3

Choosing his moment with care—the men of the detachment busy erecting their tents and pavilions, his wife no less engaged in the retrieval and sorting of her wardrobe—Colonel Jander August retired to a room with a serviceable table in it (it was a billiard table, but that didn’t trouble him) and wrote an entry in his journal.

The hour was perfect. The windows, thrown open, let in the slanting light of late afternoon, and the fresh scent of earth awoken by the rain which had just started to fall outside. The autumn sun was not profligate, but it was no miser. He needed neither candle nor fire as he set out ink and pens and blotting sheet, found the page, chose and fitted a nib.

With a profound sense of peace and rightness, he dipped the pen and began. He had no illusions in this. He knew that he wrote for his own posterity only, not for the future generations of humankind. But his own posterity was not a small thing: Augusts not yet born would know him through these pages, and his thoughts would become their thoughts. It was dizzying. It was, in a complex and bounded way, immortality.

In the business of empire, he wrote:

As in many other businesses, great care must be given to borderlands. A border is where the logic and cohesion of your endeavour will be tested. It is where, if there are loose threads, the processes of unravelling and wearing into holes will be seen to begin. Rome was sound at the centre but rotten at the edges, and so Rome fell. If our empire unravels, it will unravel from the east.

I have been set at the head of a small detachment—two hundred regular infantry, together with a hundred artillerymen who bring ordnance of every size up to the very largest. No cavalry, alas, but that is because of the nature of our orders.

We are to fortify a section of the border and guard it with unceasing vigilance. Similar units are being stationed even now at intervals along this whole contested front of two hundred miles or more, in the first place to discourage the Prussian monarch from pressing his absurd claim to Silesia and in the second place, should he venture a foray across the Oder (or its tributary the Mala Panev, which marks the border where we are), to make him understand how costly any such adventure would be to him.
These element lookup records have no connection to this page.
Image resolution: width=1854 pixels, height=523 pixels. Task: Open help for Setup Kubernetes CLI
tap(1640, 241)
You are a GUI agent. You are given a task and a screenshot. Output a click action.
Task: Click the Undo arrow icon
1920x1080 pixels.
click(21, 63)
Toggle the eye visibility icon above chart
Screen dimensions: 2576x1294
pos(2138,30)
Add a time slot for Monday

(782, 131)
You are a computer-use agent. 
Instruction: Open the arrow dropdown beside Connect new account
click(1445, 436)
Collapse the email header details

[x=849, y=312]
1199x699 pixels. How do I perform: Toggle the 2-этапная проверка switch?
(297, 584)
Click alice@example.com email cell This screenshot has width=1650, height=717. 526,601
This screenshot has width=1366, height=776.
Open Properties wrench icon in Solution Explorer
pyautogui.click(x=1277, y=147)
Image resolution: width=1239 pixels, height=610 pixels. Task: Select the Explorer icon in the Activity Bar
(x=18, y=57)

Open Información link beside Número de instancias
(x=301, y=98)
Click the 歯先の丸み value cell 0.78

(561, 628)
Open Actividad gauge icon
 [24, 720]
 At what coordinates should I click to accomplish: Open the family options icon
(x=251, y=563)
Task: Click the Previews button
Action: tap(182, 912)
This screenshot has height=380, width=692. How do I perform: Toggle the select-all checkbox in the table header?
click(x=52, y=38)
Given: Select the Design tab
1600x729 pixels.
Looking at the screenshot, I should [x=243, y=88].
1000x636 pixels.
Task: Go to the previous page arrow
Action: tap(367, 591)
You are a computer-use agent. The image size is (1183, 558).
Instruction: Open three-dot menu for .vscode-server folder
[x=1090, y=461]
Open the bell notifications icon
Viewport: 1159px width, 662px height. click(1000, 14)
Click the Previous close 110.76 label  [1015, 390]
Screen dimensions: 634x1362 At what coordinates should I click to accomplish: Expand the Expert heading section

Is it an honour to be chosen for this assignment? No. It is not. My general does not think, and nor do I, and nor does any man of sense, that Prussia will presume. It would be as if a small, fierce dog should bite the tail of a lion. Of course, if circumstances changed and the lion was beset elsewhere by tigers or bears, then the dog might take his chances. But for the moment it is unlikely we will be too much troubled—and certainly not before the spring, for what fool would invade with all the worst of winter to come?

Still, I do not regard this posting as a waste of our time. Far from it. Given my remarks above on the subject of borders, you will easily understand that I interpret my role here more broadly than my official letters of commission would suggest.

If the centre is to hold, the extremities must be reinforced with pillars of stone and columns of men. While the Prussian hangs back and waits his moment, we must shore up the house of Habsburg, the seat of our archduchess, with stout timbers. And any timbers that are rotten we must cast into the fire.

The colonel sat back and read over what he had written. It started well, but this last section would not do at all. He had talked of pillars of stone in one sentence, but in the very next he had switched from stone to wood. And rotten timber wouldn’t burn well: if it were rotten on account of damp it would spit and sputter and resist the fire.

With the edge of his penknife, using the cover of another book as a rule, he carefully excised the page and began again. To be forgotten and ignored by those who came after him seemed to him a terrible thing, but to be remembered as an imbecile would be worse still.